Most recently we have used a degradable synthetic mesh (GORE® BIO-A®) to reconstruct the pelvic floor. The mesh is moulded to the bony pelvic inlet from the sacral promontory to the pubic symphysis, covered with omentum superiorly and a drain placed inferiorly to the mesh (Figure 5). This effectively excludes small bowel from the exposed bony pelvis and reduces space for fluid accumulation. In our unpublished experience with 10 patients (41), two patients developed presacral collections, however, importantly, no patients had a perineal hernia, entero-perineal fistula or mesh infection requiring removal. This is the subject of ongoing investigation at our unit.

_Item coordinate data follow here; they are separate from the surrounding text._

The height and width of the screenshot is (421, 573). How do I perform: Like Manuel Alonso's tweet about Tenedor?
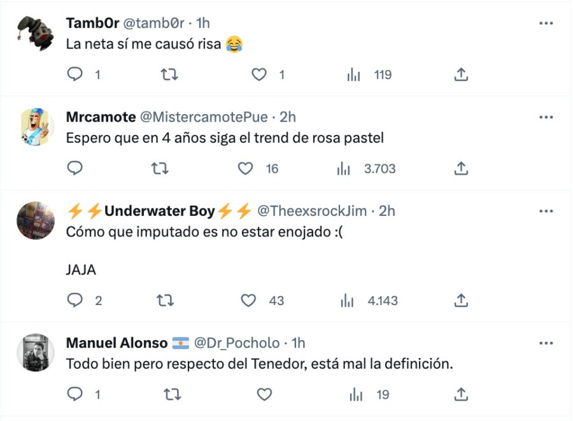(264, 395)
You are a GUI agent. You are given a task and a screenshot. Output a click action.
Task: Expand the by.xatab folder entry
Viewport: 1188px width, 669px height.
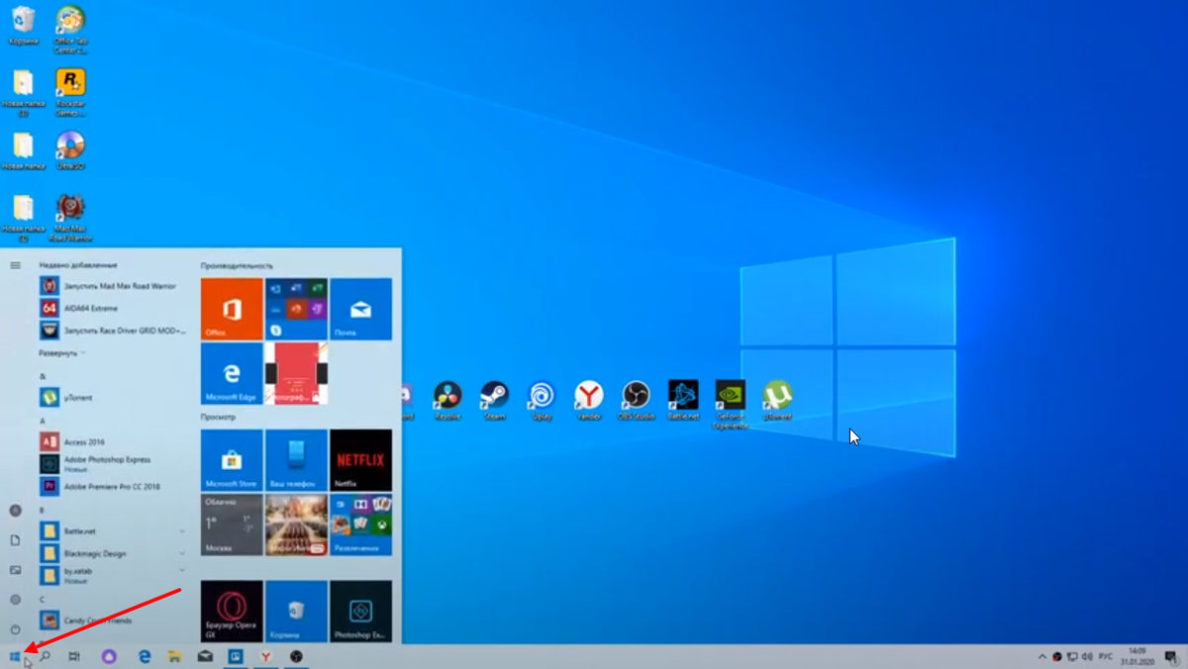(x=113, y=575)
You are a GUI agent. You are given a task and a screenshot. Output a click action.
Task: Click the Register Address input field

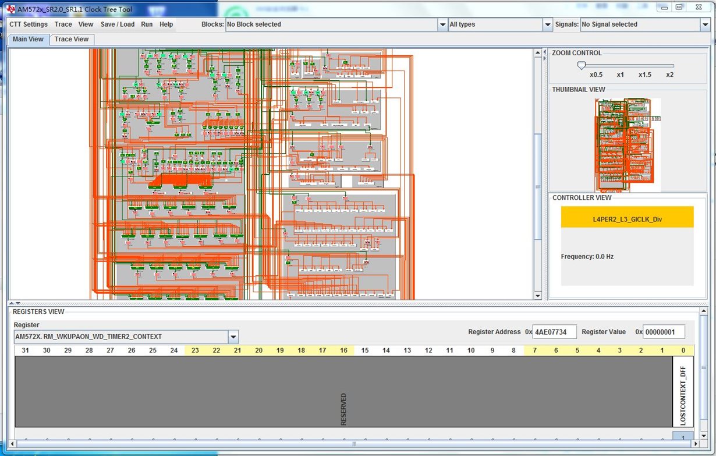tap(554, 332)
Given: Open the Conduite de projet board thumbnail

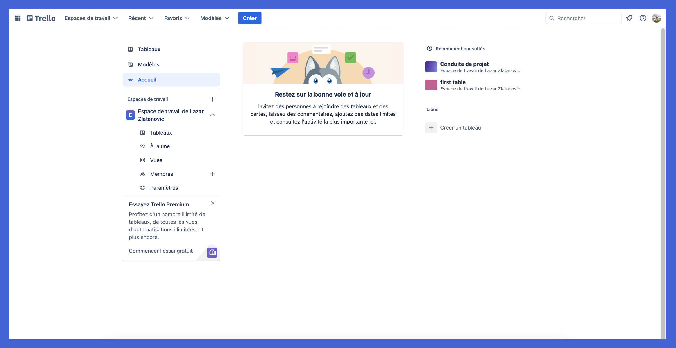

Due to the evolution of radical surgical techniques for PE since 1948, patients with locally advanced or recurrent pelvic tumours involving the lateral pelvic sidewall, iliac vasculature, anterior pubic bone and high sacral bone who would otherwise have be palliated are now offered a chance at cure at specialised centres. Several authors and collaborations have attempted to define the list of indications and contraindications for PE largely based on traditional anatomical and technical limitations (23,24,42,43). The indication for PE in 2018 is the reasonable chance of complete oncological resection with acceptable morbidity in the appropriate patient. This ultimately depends on patient factors, tumour biology and institutional or surgeon factors which include their personal experience and the availability of multi-disciplinary resources. The presence of metastatic disease is no longer an absolute contraindication but rather a relative contraindication, where PE can be performed in highly selected cases.
Conflicts of Interest: The authors have no conflicts of interest to declare.
Ethical Statement: The authors are accountable for all aspects of the work in ensuring that questions related to the accuracy or integrity of any part of the work are appropriately investigated and resolved.